Insurance companies and legal representatives reviewing malpractice claims look for complete documentation of clinical decision-making: patient signalment, presenting complaint, thorough physical exam findings, diagnostic test results with interpretation, differential diagnoses considered, treatment plan with dosages and routes, client communication and consent, and follow-up recommendations. The clinical report needs to show what you found, what you thought, what you did, and what you told the client. A structured veterinary report template ensures these fields appear in every medical record, not just the cases that seem high-risk at the time.
How do you set up a veterinary report template for referral cases between clinics?
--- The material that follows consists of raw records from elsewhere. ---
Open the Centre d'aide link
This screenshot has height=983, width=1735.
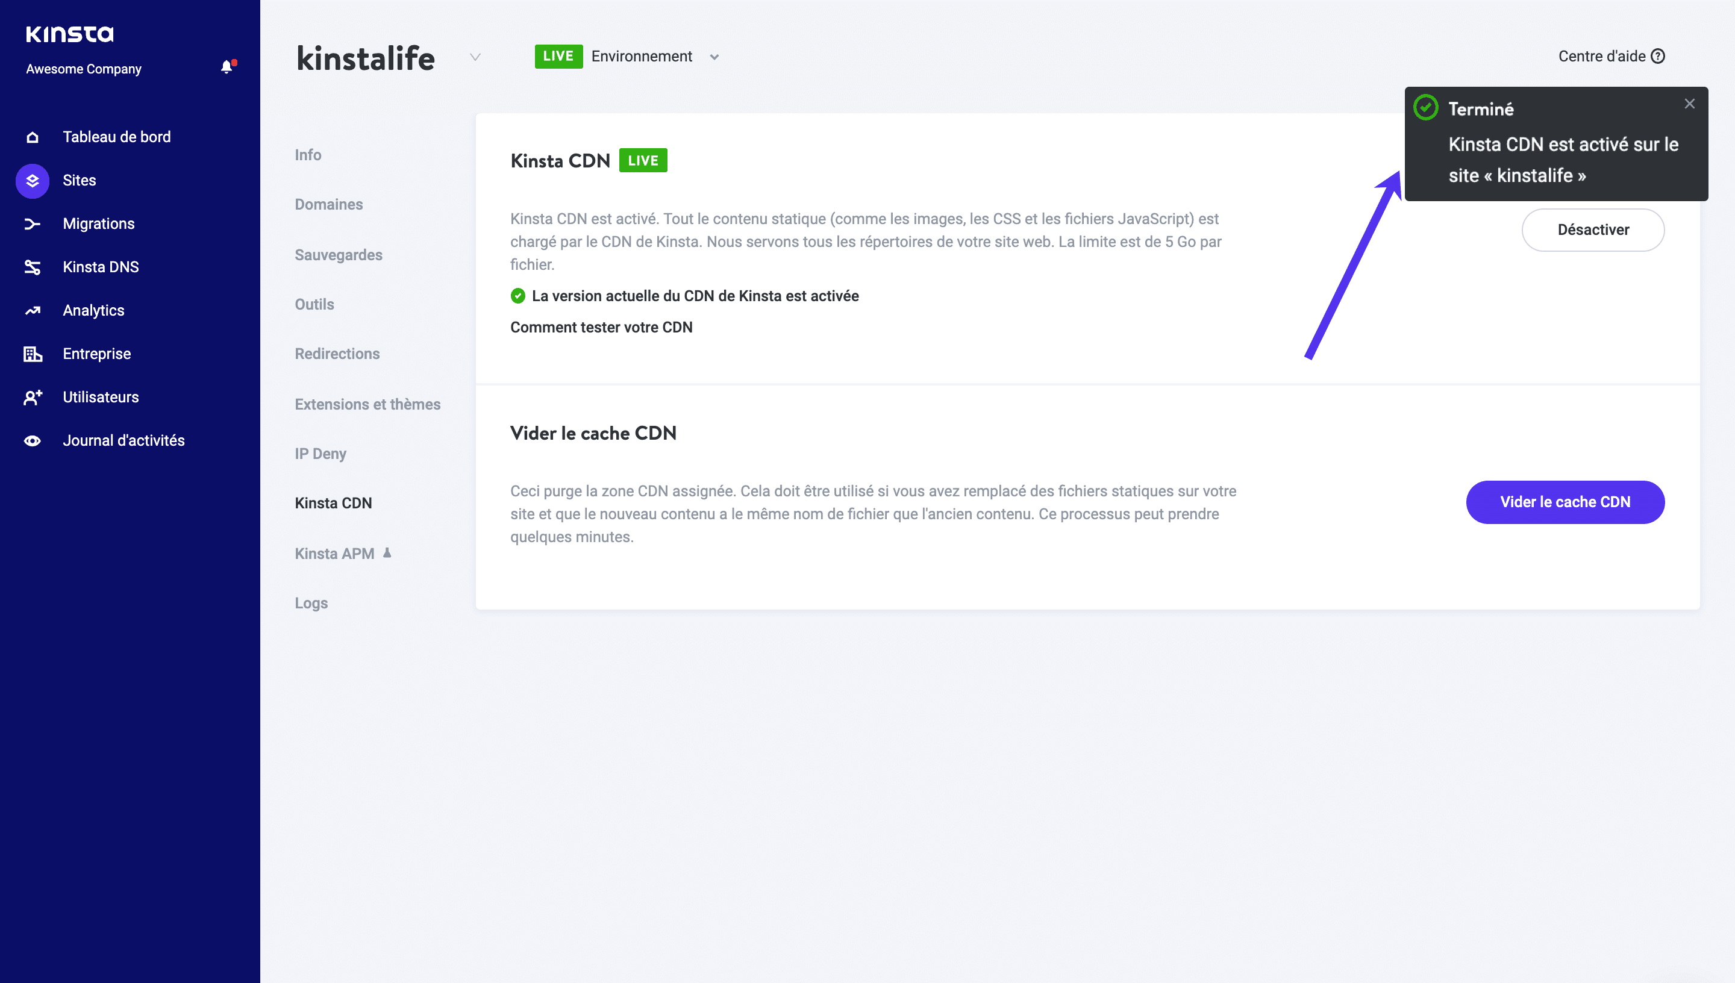click(1609, 56)
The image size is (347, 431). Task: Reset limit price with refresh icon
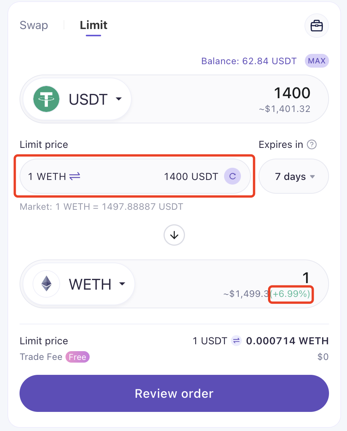[232, 176]
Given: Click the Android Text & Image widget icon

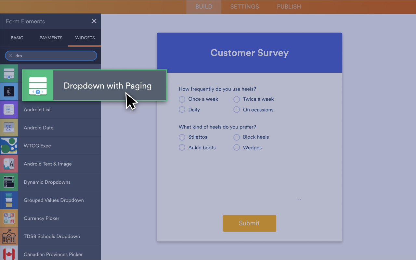Looking at the screenshot, I should click(9, 164).
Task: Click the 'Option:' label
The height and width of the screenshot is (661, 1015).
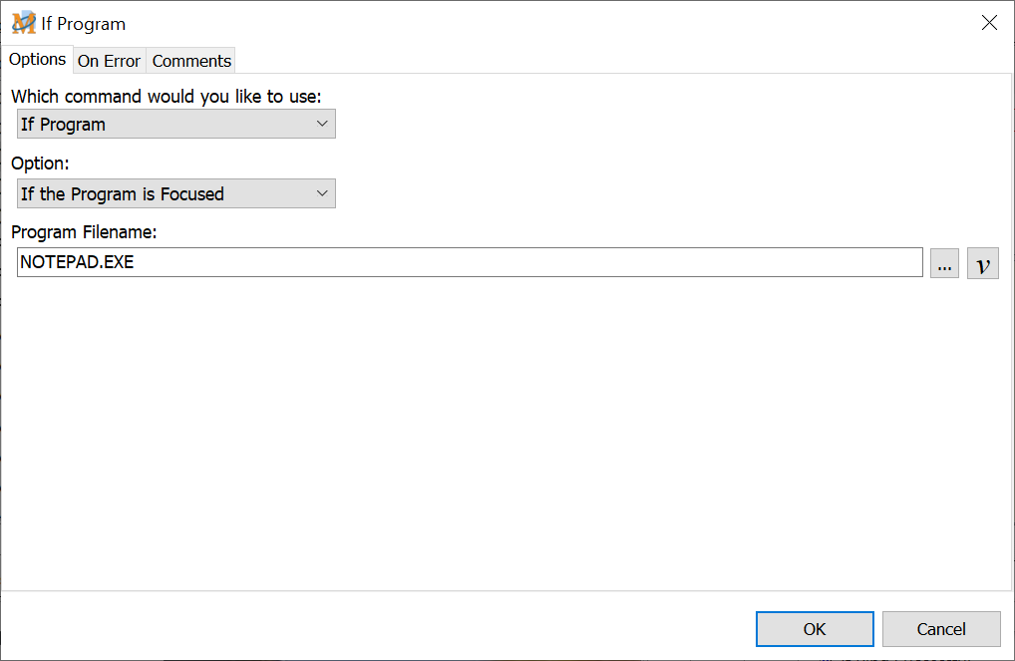Action: pos(40,164)
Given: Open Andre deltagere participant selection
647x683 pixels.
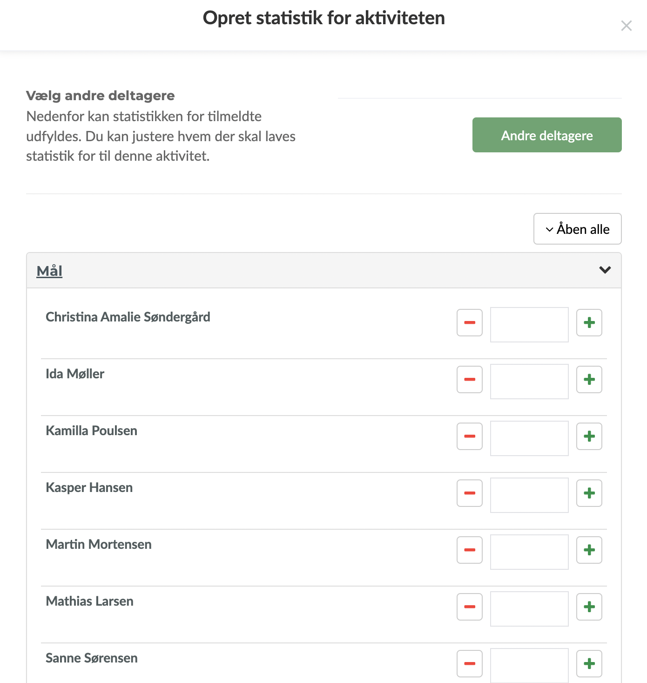Looking at the screenshot, I should pyautogui.click(x=546, y=135).
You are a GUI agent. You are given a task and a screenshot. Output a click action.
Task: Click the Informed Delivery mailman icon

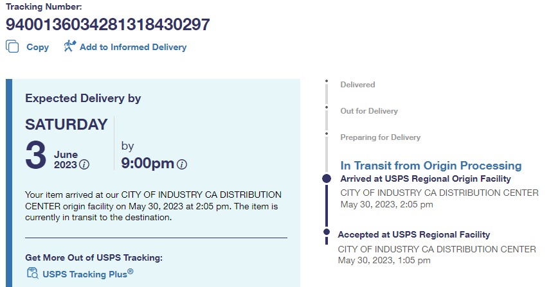pos(69,46)
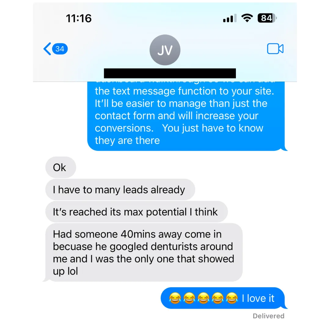Tap the Wi-Fi status icon
Screen dimensions: 330x330
[247, 18]
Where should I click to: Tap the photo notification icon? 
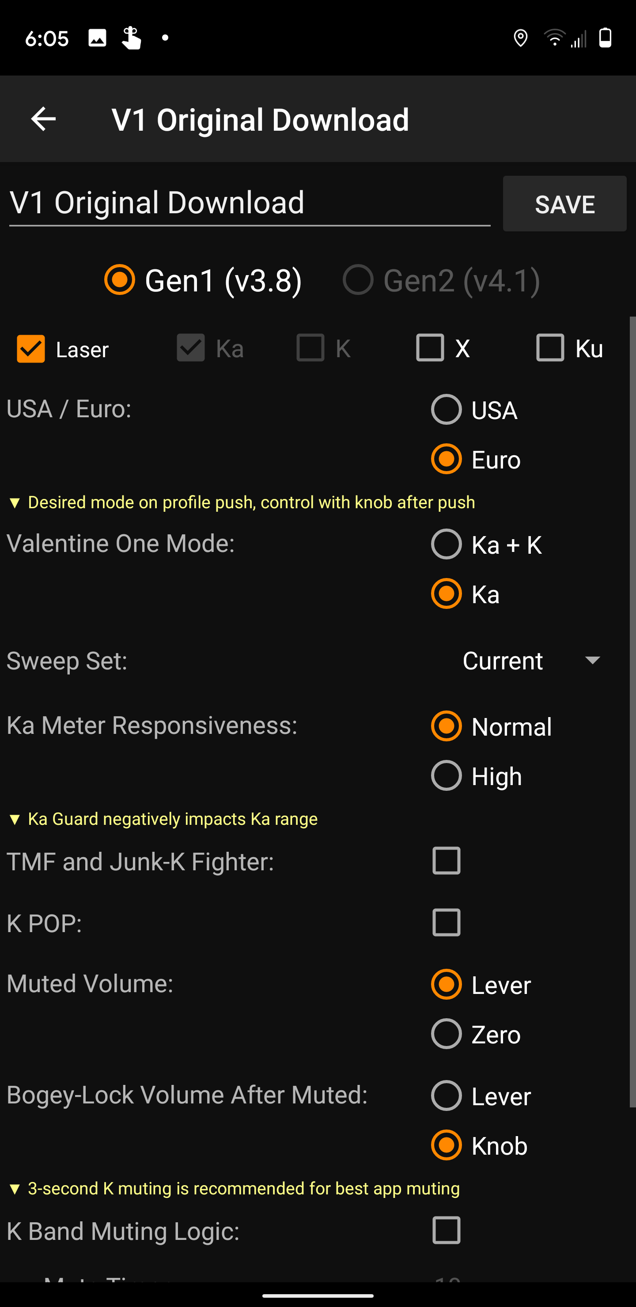97,38
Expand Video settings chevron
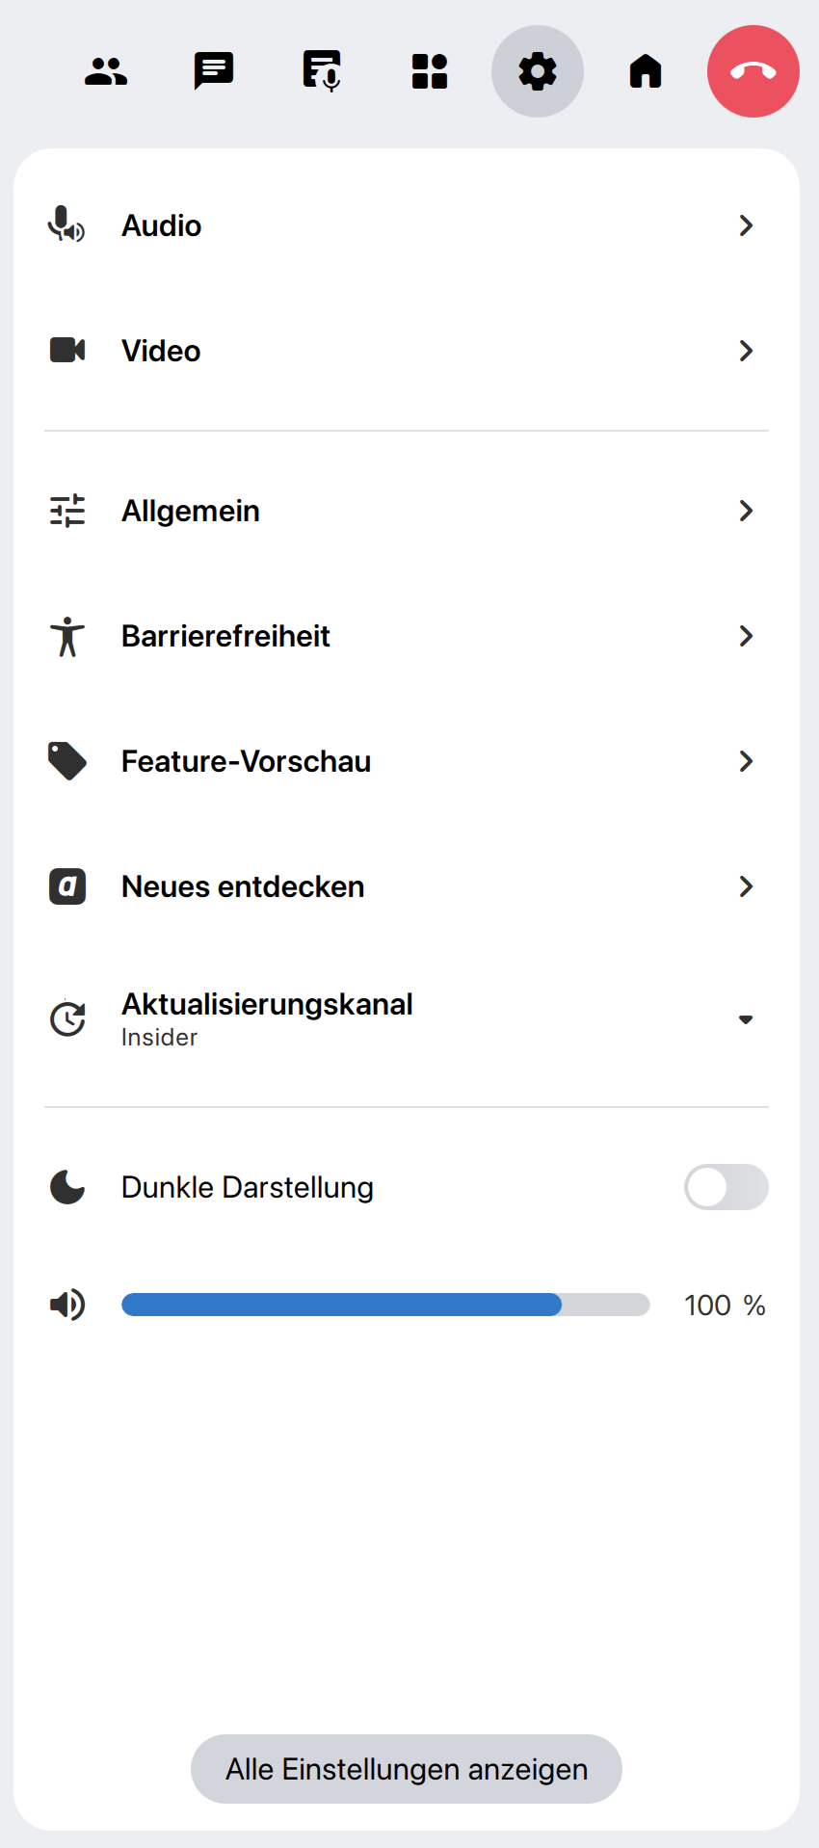The height and width of the screenshot is (1848, 819). pos(745,351)
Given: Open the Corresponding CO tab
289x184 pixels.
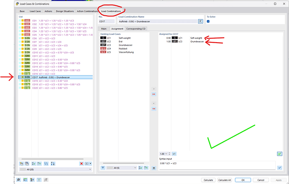Looking at the screenshot, I should [x=136, y=29].
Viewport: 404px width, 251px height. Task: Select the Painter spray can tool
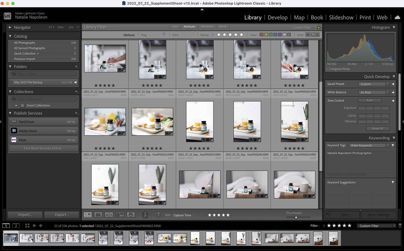[x=145, y=215]
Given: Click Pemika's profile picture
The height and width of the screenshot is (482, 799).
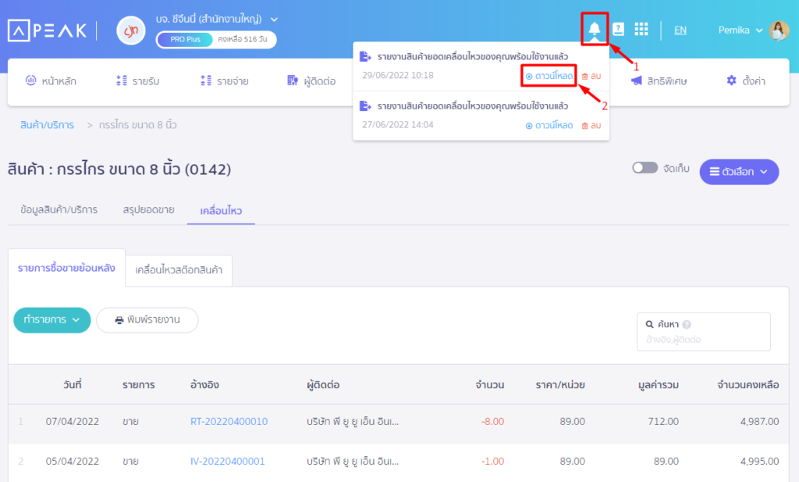Looking at the screenshot, I should 779,30.
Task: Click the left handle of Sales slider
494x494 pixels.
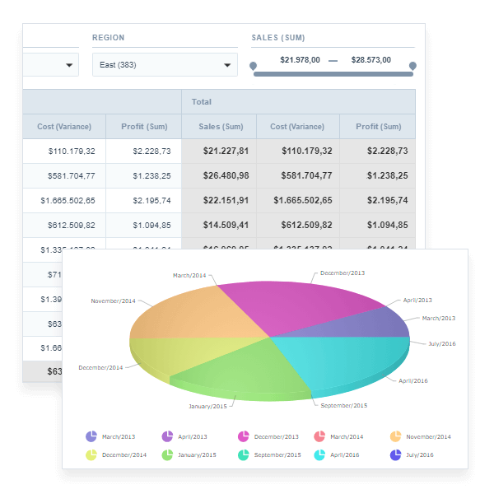Action: [253, 66]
A referral report template needs referring veterinarian name and practice contact information at the top, a field for reason for referral and services requested, and documentation of what diagnostic workup the referring practice already completed to avoid duplicating tests. The clinical findings section should summarize what you found and what it means for the case, while the recommendations section should address both immediate treatment and long-term management with clear guidance on what the referring practice should monitor. Communication log entries document what was discussed with the owner and what was communicated back to the referring DVM.
Can veterinary report templates be shared across a multi-location practice group?
Multi-location practice groups benefit significantly from standardized documentation, as a shared veterinary report template library ensures that medical records created at one location look identical to records created at other locations. This consistency matters when patients move between locations, when relief DVMs work across multiple sites, or when the practice group needs to audit clinical quality across all locations. The template library should include core templates that every location uses, plus specialty templates for locations that offer advanced services, stored in a central location accessible to all practice management systems.
What is the difference between a veterinary report template and a patient discharge summary?
A veterinary report template is a clinical documentation tool for the medical record that records findings, diagnostics, clinical decisions, and medical detail for other veterinarians, while a patient discharge summary is a client communication tool that explains the diagnosis, treatment, and home care instructions in language clients can understand. Both documents draw from the same clinical encounter, but they serve different purposes. A Discharge Instructions Template translates the clinical report into client-friendly language without medical jargon or unnecessary technical detail.
How do veterinary report templates handle lab results and diagnostic imaging findings?
Structured fields for lab results and diagnostic imaging prevent incomplete documentation by including spaces for test name, date performed, results, reference ranges, and clinical interpretation. For imaging, include modality (radiograph, ultrasound, CT, MRI), anatomic region, technique, findings organized by structure, and comparison to previous studies if available. Pathology reports and radiology reports require specimen description, gross findings, microscopic findings, diagnosis, and margin status to ensure these details appear in every report rather than relying on freeform narrative that might skip critical information.